Jean-Louis Fischer m’a transmis cette passion pour l’histoire, et pour ces stations méconnues. Le laboratoire de Francis Châteauraynaud, avec Josquin Debaz, m’a transmis leur passion pour la sociologie pragmatique.
Je connaissais, en tant que cinéaste, la station maritime de Roscoff, pour y avoir tourné un film sur les modèles animaux, et j’étais familier des recherches marines lors de missions sur des navires tels que le Côtes de la Manche ou L’Atalante.

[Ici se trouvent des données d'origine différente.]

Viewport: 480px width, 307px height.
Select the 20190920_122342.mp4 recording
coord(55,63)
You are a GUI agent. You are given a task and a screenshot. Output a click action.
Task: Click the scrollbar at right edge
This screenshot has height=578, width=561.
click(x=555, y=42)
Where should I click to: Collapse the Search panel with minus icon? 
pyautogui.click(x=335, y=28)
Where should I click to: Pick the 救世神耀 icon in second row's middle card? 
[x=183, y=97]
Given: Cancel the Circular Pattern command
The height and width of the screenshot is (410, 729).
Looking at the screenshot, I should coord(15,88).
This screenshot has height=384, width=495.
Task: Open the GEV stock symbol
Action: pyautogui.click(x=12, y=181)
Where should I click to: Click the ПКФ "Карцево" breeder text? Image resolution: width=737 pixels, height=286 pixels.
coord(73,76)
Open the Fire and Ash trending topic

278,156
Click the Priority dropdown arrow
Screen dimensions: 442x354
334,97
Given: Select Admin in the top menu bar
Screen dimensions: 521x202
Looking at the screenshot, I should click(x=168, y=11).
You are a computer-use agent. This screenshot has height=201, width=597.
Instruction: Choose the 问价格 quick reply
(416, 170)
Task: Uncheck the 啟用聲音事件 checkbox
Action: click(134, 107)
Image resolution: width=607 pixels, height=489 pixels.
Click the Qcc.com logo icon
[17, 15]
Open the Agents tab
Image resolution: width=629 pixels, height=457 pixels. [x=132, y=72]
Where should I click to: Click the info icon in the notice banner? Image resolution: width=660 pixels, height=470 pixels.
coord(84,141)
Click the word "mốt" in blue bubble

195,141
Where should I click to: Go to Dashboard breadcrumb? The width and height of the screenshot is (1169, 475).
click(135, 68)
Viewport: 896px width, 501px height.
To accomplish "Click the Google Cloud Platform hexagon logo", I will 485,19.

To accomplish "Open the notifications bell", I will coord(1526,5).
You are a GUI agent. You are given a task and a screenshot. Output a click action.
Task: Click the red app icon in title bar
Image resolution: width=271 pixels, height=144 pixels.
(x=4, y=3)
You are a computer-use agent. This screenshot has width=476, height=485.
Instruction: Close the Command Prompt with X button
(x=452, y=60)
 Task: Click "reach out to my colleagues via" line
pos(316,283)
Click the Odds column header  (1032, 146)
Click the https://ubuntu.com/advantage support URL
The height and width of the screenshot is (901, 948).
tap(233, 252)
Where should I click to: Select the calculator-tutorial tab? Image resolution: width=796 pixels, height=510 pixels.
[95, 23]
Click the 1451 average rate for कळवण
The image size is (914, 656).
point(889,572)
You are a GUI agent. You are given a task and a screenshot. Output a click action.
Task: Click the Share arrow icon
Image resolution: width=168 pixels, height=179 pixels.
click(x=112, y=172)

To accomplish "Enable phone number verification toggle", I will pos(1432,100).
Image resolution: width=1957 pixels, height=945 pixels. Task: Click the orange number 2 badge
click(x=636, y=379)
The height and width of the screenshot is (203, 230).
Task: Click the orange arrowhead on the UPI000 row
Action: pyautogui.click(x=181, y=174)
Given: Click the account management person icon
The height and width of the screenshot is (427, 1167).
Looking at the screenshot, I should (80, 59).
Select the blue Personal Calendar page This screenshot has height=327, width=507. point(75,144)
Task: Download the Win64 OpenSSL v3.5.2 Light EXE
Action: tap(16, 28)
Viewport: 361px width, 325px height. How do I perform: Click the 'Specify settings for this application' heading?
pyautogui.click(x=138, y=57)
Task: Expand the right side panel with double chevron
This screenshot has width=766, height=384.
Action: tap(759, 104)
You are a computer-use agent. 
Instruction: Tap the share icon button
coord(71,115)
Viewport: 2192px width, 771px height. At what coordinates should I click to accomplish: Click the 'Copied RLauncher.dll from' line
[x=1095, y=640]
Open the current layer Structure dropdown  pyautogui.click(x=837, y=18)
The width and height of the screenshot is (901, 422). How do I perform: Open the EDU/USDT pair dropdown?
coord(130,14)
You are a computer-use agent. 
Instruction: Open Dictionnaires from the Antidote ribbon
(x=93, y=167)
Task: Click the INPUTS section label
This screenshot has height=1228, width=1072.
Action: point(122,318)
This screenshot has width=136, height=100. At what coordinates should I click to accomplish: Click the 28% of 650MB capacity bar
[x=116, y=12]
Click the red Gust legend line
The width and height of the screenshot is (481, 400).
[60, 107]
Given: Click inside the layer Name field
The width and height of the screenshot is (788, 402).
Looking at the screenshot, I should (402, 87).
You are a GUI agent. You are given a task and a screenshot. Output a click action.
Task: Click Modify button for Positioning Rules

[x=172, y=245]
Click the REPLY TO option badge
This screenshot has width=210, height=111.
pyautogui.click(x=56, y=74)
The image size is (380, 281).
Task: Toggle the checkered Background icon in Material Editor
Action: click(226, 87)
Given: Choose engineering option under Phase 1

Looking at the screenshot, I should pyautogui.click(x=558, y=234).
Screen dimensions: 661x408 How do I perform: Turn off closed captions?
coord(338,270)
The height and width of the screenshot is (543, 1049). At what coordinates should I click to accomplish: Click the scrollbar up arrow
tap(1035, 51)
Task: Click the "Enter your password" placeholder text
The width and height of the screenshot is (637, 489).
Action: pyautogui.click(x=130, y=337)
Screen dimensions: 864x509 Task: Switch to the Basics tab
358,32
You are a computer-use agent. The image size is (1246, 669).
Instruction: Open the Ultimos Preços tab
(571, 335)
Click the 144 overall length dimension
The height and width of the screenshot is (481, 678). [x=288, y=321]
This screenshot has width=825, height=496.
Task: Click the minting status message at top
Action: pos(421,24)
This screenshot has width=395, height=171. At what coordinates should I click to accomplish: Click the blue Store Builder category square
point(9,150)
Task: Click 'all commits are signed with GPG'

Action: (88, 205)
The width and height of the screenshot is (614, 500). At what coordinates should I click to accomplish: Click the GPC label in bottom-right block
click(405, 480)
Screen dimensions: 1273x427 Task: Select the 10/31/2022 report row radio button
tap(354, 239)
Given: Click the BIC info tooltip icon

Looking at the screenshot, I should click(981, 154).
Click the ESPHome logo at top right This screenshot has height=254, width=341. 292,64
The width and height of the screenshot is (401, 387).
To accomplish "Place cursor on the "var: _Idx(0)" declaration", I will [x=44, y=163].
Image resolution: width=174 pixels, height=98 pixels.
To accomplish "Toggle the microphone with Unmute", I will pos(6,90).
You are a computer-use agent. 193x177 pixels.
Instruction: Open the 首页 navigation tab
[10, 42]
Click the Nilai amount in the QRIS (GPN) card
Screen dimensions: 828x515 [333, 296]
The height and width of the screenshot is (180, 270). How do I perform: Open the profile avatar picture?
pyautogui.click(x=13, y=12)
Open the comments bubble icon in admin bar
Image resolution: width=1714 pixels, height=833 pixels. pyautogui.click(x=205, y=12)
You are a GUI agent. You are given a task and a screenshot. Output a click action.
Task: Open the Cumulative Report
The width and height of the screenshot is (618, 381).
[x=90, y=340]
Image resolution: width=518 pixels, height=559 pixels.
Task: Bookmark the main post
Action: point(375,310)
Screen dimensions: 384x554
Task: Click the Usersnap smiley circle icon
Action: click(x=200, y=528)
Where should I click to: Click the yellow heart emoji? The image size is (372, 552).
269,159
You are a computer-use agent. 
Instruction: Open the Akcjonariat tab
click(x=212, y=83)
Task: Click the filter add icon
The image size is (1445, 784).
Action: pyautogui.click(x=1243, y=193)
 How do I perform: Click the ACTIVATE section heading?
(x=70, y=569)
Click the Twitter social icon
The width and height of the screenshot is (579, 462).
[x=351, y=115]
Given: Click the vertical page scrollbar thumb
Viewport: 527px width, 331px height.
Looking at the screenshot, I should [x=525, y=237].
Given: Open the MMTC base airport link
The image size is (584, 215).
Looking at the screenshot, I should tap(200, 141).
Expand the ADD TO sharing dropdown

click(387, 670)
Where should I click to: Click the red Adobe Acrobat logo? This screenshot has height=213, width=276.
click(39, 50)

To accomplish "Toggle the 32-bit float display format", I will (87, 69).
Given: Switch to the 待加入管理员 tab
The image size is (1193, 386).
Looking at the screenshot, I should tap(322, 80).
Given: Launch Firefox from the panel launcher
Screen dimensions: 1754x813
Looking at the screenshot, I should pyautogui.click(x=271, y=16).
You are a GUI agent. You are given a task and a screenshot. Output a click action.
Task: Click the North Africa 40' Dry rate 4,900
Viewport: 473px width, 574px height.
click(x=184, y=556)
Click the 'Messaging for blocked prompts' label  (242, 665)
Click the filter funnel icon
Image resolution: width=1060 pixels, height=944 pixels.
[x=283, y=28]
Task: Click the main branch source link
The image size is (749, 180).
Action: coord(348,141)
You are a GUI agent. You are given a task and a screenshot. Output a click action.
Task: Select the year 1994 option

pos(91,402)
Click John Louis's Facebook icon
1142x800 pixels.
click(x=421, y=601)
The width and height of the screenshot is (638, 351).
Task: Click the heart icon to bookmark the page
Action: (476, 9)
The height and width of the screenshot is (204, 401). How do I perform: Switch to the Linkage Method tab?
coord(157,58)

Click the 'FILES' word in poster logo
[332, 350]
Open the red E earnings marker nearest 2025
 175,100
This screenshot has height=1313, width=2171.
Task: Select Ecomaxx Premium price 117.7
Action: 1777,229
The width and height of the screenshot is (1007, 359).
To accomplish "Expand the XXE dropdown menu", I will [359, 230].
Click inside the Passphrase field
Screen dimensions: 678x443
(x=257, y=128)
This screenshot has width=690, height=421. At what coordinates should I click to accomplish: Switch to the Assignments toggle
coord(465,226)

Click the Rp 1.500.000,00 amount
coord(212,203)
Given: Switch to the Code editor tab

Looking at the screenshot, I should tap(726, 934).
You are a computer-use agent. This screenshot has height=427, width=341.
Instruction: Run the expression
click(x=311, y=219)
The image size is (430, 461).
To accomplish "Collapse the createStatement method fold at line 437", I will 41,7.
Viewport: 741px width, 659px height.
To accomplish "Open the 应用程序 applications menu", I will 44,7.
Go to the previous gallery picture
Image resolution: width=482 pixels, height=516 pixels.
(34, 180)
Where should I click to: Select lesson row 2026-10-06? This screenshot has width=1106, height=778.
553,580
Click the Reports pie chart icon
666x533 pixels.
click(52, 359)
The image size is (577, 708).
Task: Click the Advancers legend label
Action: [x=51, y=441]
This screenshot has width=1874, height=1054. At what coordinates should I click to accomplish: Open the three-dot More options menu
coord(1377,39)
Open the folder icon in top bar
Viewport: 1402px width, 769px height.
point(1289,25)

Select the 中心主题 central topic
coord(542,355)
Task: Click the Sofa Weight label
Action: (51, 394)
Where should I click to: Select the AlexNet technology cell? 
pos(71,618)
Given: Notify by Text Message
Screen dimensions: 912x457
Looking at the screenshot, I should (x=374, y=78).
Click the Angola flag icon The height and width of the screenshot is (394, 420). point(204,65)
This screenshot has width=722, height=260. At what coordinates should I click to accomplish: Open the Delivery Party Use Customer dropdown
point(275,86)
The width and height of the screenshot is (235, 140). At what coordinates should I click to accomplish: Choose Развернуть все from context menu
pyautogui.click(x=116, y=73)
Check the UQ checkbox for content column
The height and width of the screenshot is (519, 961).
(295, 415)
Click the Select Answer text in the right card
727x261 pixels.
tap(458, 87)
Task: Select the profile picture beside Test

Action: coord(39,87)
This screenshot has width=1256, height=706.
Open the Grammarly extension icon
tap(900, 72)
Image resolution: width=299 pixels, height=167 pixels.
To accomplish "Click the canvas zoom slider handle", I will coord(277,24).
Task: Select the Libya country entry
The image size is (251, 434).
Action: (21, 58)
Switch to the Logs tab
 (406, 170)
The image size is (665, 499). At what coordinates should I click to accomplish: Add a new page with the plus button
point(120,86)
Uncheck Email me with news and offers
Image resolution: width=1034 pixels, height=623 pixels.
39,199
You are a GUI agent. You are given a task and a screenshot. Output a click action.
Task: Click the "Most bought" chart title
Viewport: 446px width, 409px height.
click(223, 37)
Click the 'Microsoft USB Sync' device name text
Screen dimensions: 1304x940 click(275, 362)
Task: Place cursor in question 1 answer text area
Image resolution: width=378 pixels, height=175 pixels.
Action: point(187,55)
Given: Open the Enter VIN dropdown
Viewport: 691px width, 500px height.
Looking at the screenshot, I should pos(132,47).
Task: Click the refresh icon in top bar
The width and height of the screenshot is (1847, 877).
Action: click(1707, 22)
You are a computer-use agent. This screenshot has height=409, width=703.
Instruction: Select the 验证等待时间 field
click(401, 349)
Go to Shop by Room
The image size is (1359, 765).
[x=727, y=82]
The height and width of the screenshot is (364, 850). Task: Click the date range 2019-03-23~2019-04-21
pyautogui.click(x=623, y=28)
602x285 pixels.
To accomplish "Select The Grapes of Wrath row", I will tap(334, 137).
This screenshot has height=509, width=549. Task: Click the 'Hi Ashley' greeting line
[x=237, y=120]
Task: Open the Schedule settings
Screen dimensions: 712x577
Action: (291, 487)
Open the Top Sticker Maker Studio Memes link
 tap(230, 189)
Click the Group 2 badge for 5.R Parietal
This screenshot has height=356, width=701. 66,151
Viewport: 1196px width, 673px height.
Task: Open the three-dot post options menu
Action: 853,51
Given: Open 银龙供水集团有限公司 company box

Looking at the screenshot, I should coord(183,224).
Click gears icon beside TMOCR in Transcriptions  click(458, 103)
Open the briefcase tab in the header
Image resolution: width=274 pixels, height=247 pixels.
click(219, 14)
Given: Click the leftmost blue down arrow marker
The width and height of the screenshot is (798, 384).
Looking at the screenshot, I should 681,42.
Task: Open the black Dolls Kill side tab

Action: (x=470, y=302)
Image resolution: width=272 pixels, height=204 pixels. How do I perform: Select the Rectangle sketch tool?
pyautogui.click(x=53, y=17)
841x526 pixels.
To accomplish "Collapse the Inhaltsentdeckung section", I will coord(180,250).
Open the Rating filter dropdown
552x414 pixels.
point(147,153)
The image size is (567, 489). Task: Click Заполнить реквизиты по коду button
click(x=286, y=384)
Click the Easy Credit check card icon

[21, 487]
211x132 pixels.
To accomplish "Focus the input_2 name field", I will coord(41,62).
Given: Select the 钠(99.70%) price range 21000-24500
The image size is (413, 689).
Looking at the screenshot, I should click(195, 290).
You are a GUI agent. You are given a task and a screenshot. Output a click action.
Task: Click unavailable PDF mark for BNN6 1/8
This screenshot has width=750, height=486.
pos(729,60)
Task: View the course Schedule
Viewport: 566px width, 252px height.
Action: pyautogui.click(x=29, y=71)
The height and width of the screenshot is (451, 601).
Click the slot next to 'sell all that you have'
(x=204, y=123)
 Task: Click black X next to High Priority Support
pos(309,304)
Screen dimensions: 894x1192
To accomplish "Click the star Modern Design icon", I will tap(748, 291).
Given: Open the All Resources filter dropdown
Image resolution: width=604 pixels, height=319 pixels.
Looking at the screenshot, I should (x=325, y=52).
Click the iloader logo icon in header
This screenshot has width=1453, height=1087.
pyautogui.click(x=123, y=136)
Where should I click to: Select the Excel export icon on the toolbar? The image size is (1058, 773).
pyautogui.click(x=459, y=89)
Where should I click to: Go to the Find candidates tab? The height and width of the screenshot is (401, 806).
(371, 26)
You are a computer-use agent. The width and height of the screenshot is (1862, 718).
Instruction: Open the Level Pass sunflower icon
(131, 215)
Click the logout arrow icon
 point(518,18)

J’étais plusieurs fois allé visiter le musée océanographique des Embiez, appartenant à la station Paul Ricard, et ce faisant, j’étais souvent passé devant Tamaris, le laboratoire océanographique de La Seyne-sur-Mer… fermé.
C’est ainsi que, partageant nos travaux et passions avec mon collègue Fréderic Tournier, découvrant nos expériences et notre intérêt commun pour les stations maritimes, nous avons décidé de commencer un travail de recherche sur ces stations.
Nous avons privilégié trois stations, centrées sur la Méditerranée : Tamaris, dont nous ne comprenions pas la fermeture, Villefranche-Sur-Mer qui semble très bien fonctionner et Endoume, à Marseille dont nous avions eu l’écho de quelques difficultés par le passé.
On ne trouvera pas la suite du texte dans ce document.